# Passage provided
# Carribean/BVI Bareboat Areas



## TSOJOURNER (Dec 16, 1999)

I am wanting to bareboat next year and would like your help. Are there better areas to go than others. It would seem that the BVI''s might be crowded and touristy. Any unspoiled areas left? Also your opinion of the larger charter companies vs the mid to small companies? Has anyone used a broker? And is it better that going direct?
Thanks.


----------



## VIEXILE (Jan 10, 2001)

There ARE areas of the BVI that can be quite touristy - and entertaining at the same time. However, from where I sit to Anegada is 40+ miles, with dozens of protected anchorages and moorings set where you won''t run into anyone during the highest of high seasons. Spanishtown is always sleepy. Roadtown is always eclectic. The advantage is diversity and convenience.....


----------



## TSOJOURNER (Dec 16, 1999)

Ahoy, VIExile. Is there such a thing as an economy trip to BVI. That is could a person
charter a bare boat and spend a week in BVI for say, $1500. When I was living in Port of 
Spain in the early 70''s, I could do Tobago, Granada or a dozen others for a whole week on
500 bucks. Also, what is the best off season
period to go. Please advise.

Thanks,

dhd


----------



## TSOJOURNER (Dec 16, 1999)

Dear Viexile,
You sound like a BVI expert. Can you direct me to a publication or web site to help out? Also any recommendations on where to charter out of and any recommended charter companies?


----------



## TSOJOURNER (Dec 16, 1999)

# Dataset records
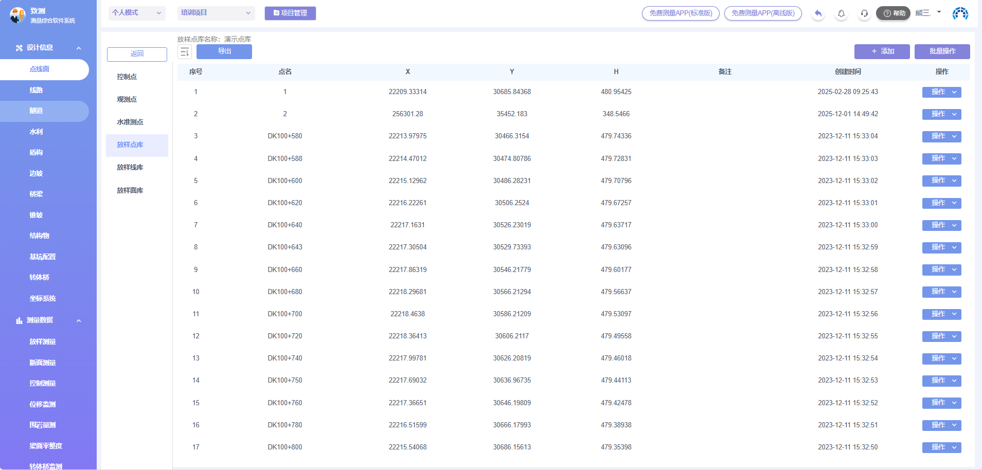Switch to the 控制点 tab
Screen dimensions: 982x470
pyautogui.click(x=127, y=77)
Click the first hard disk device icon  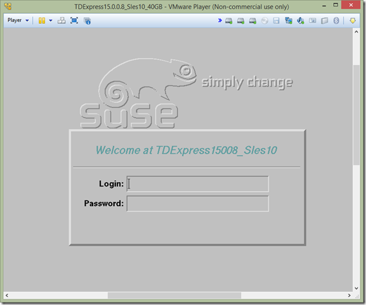[x=229, y=21]
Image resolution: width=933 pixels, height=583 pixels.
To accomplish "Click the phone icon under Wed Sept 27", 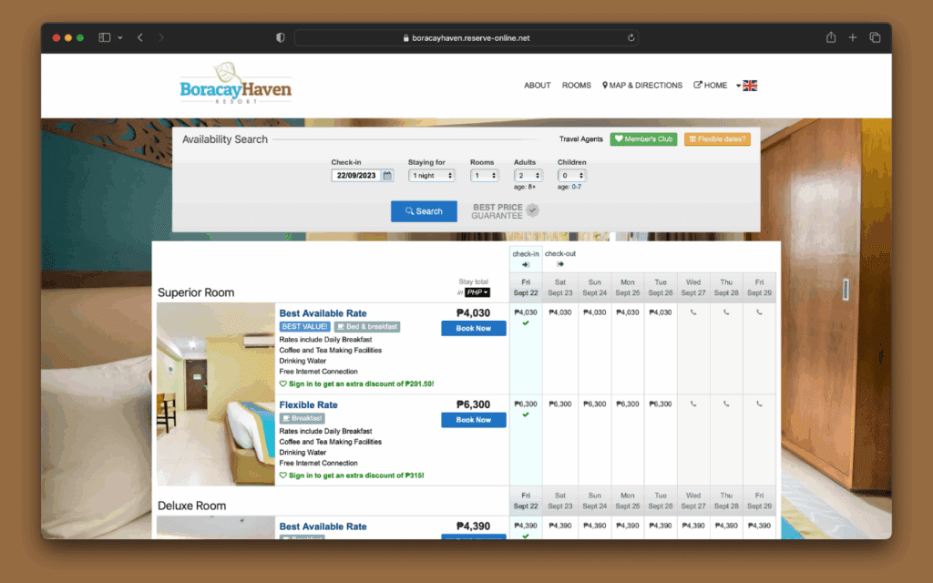I will click(693, 312).
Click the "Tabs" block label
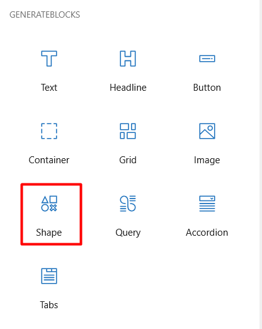The width and height of the screenshot is (262, 329). (x=49, y=305)
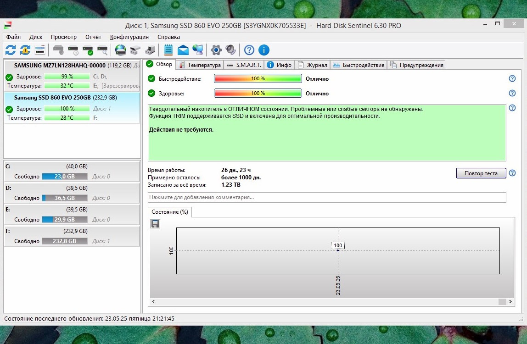This screenshot has height=344, width=527.
Task: Click help icon beside Быстродействие row
Action: point(512,79)
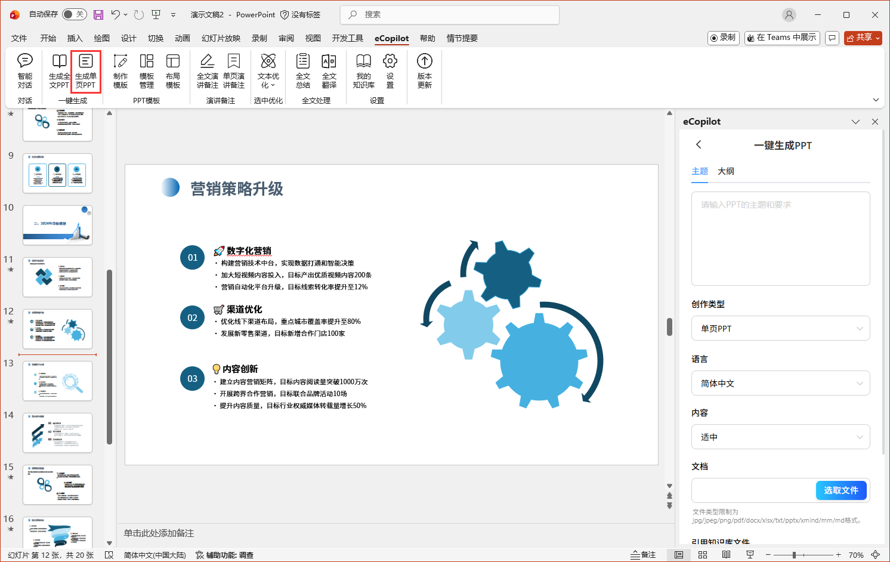The image size is (890, 562).
Task: Expand the 创作类型 dropdown
Action: click(780, 329)
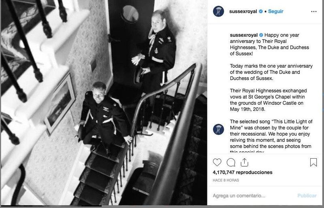Click the black and white staircase photo
This screenshot has width=324, height=208.
point(104,103)
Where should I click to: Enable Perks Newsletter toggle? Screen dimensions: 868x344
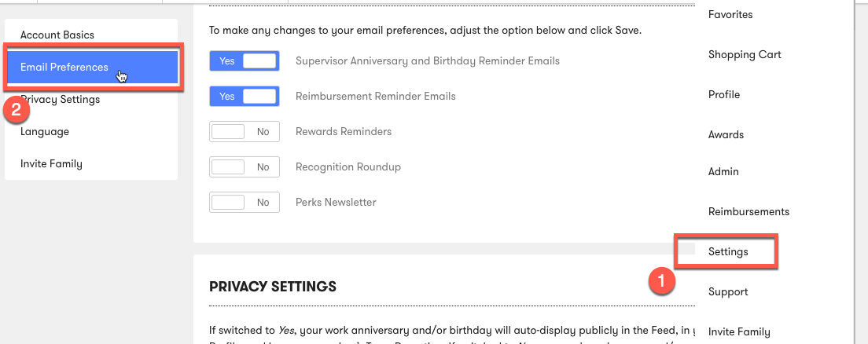pos(244,203)
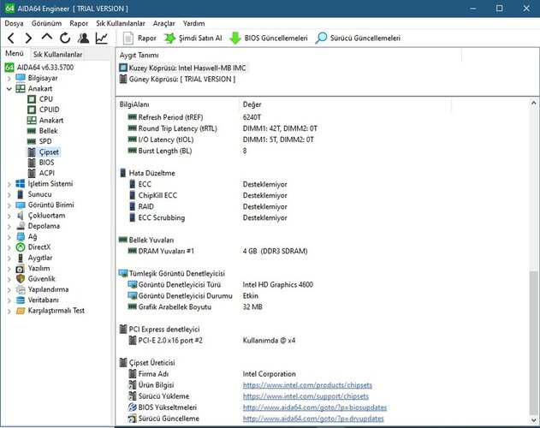Image resolution: width=540 pixels, height=428 pixels.
Task: Click Şimdi Satın Al toolbar button
Action: click(x=193, y=39)
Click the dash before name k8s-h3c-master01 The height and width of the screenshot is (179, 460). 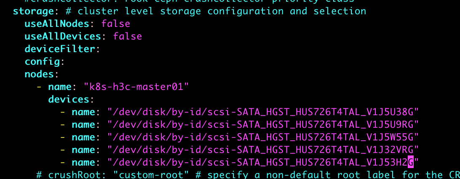39,87
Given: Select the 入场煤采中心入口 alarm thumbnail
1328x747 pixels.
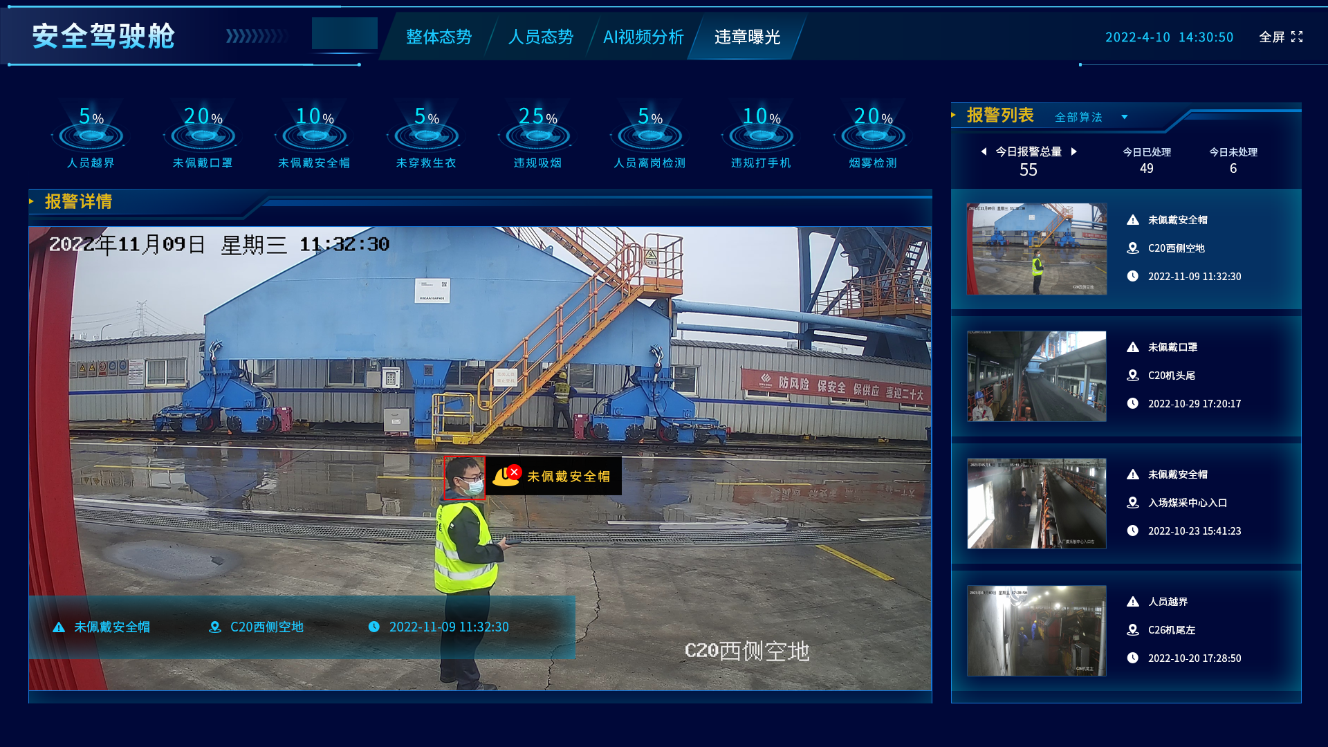Looking at the screenshot, I should pos(1036,504).
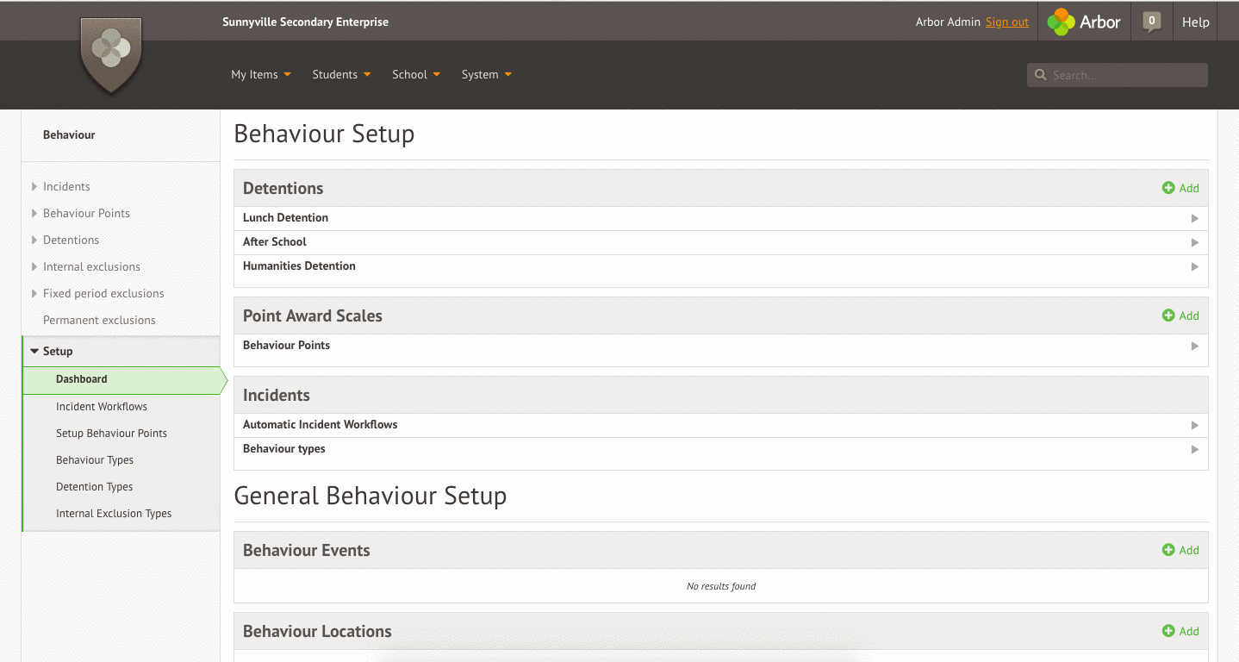Screen dimensions: 1239x662
Task: Open the My Items dropdown menu
Action: (x=260, y=75)
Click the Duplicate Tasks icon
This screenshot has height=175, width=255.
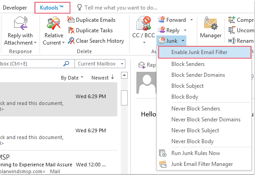pyautogui.click(x=71, y=30)
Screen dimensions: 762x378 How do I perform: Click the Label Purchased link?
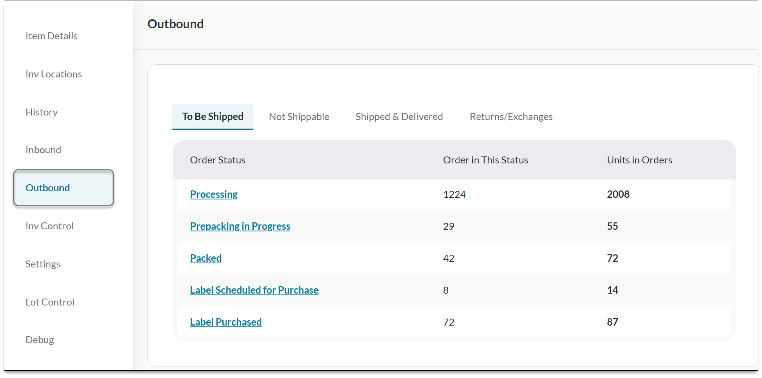[x=226, y=322]
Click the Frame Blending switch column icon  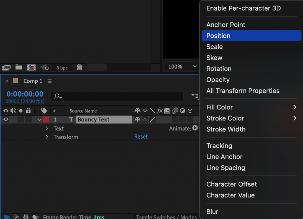[x=167, y=111]
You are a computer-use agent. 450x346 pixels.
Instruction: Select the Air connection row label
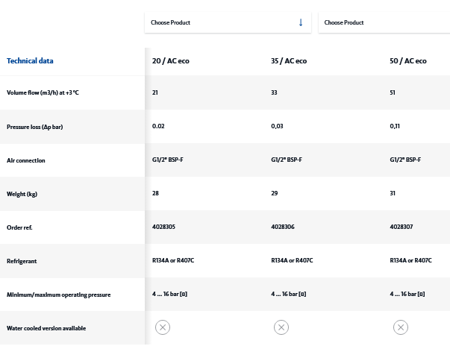(x=26, y=160)
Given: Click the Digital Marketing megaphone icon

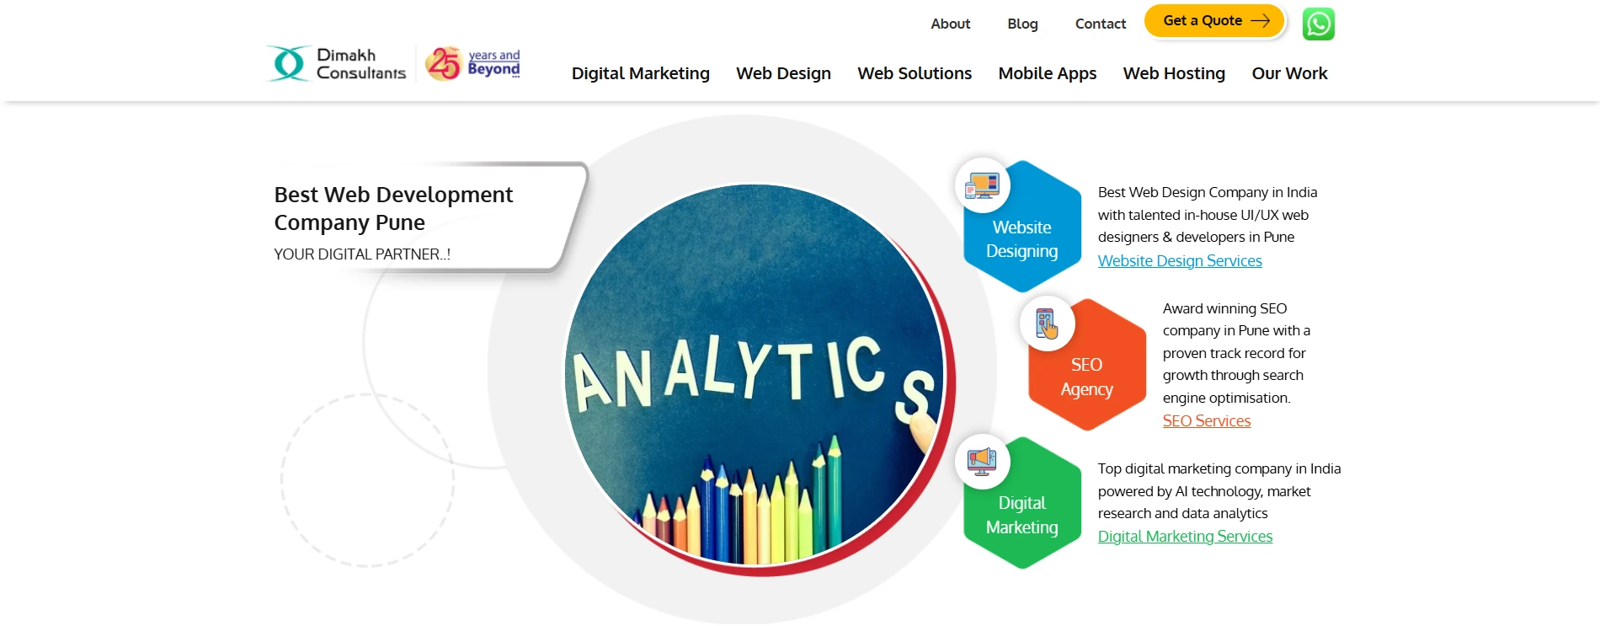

# Requests
a – Using the forum thread on bareboat chartering in the BVI, answer these questions:
(i) By VIExile's account, how far is it to Anegada from where VIExile sits?
(ii) In which city was the writer of the economy-trip post living in the early 70's?
(iii) What amount does that writer name as a possible budget for a week of bareboat chartering in the BVI?
b – Decide whether each statement agrees with the forum thread on bareboat chartering in the BVI. Answer yes or no, and quote the words from the thread that decide it.
(i) VIExile calls Spanishtown always sleepy.
(ii) The first post suggests that the BVI might be quiet and unspoiled.
(iii) One poster says a whole week in Tobago once cost about 500 bucks.

# Expected answers
a –
(i) 40+ miles
(ii) Port of Spain
(iii) $1500

b –
(i) Yes: "Spanishtown is always sleepy."
(ii) No: "might be crowded and touristy"
(iii) Yes: "I could do Tobago, Granada or a dozen others for a whole week on 500 bucks"